→ Collection entries
........
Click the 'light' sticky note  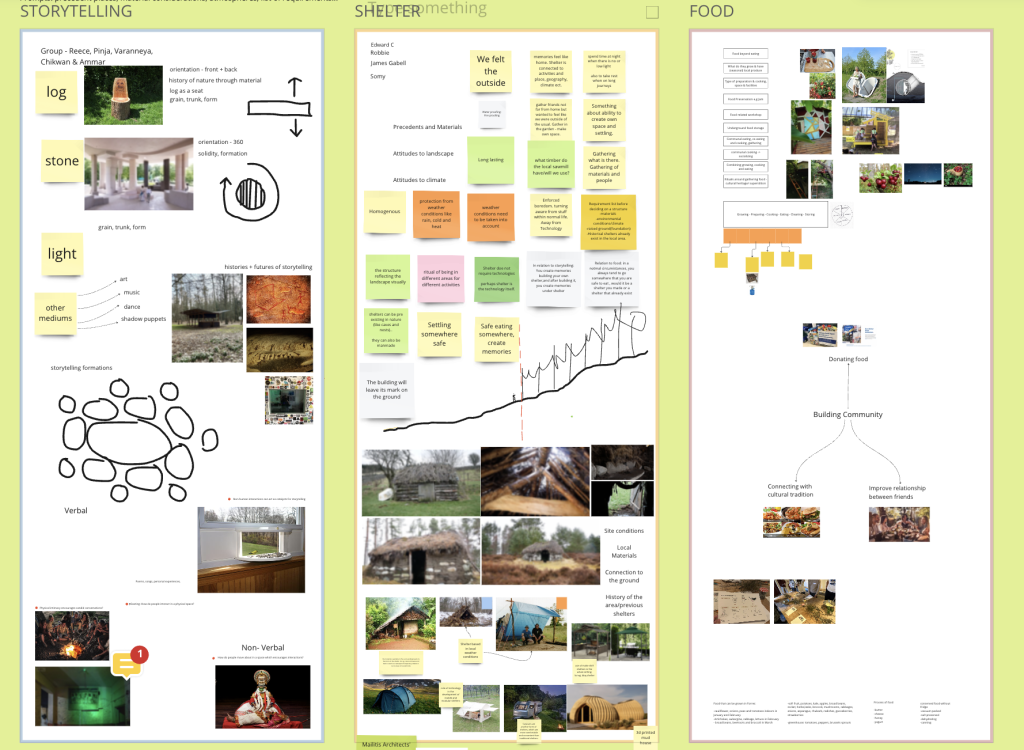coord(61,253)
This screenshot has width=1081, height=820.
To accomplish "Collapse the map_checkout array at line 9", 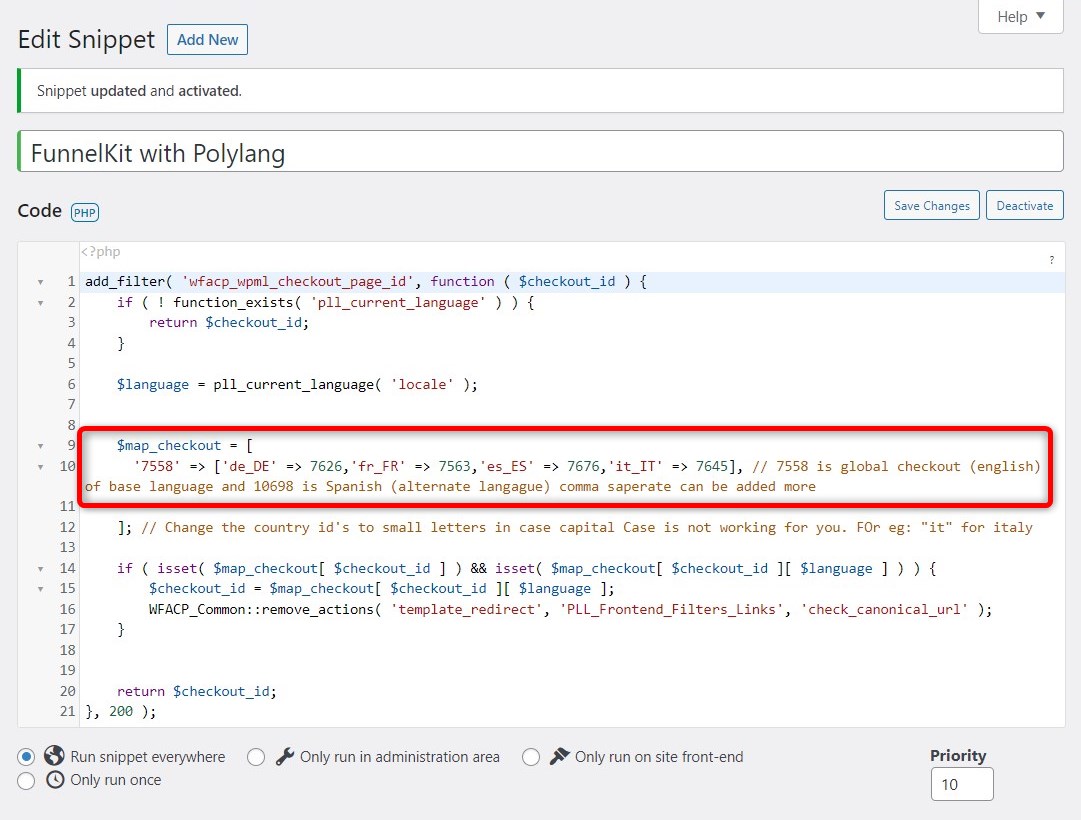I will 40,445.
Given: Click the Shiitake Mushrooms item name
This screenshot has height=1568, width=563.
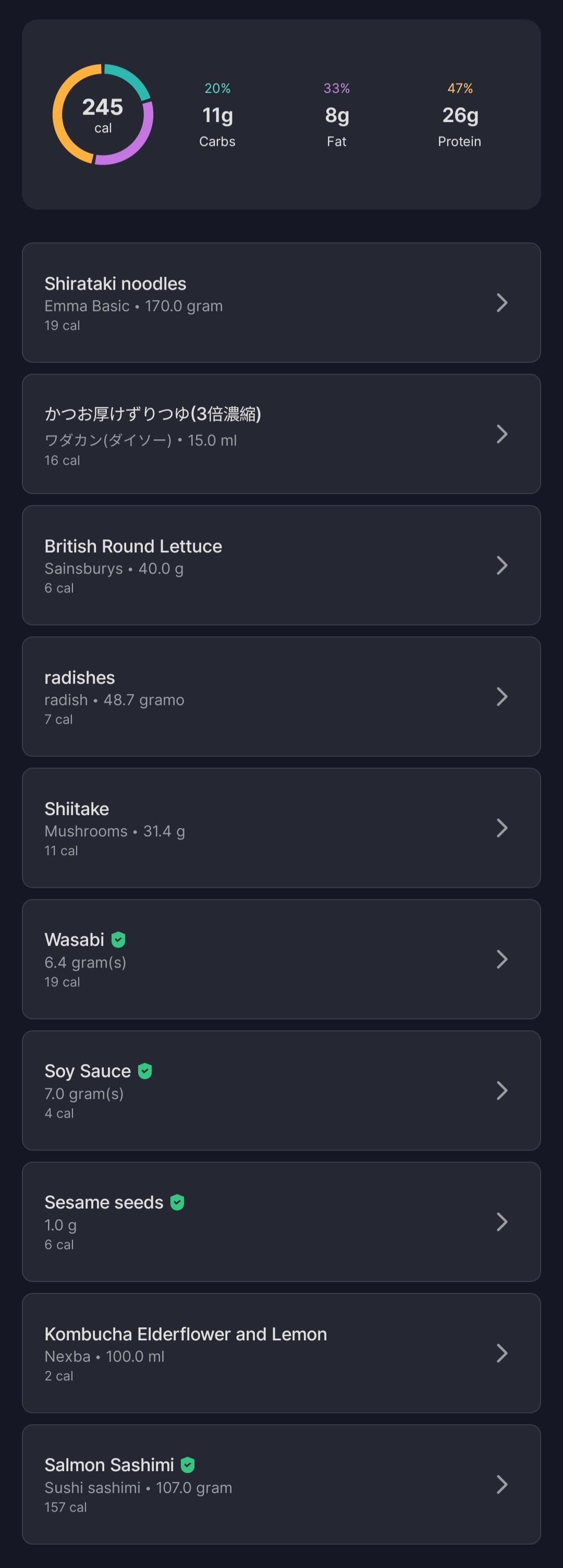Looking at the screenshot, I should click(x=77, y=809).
........
→ WHAT IS EXPECTED
Leave the pictures out. Extract exactly the lines running from the one with "Given: Click the Shiitake Mushrooms item name" through the last entry, both ends included.

→ EXERCISE RESULT
Given: Click the Shiitake Mushrooms item name
This screenshot has height=1568, width=563.
Looking at the screenshot, I should click(x=77, y=809).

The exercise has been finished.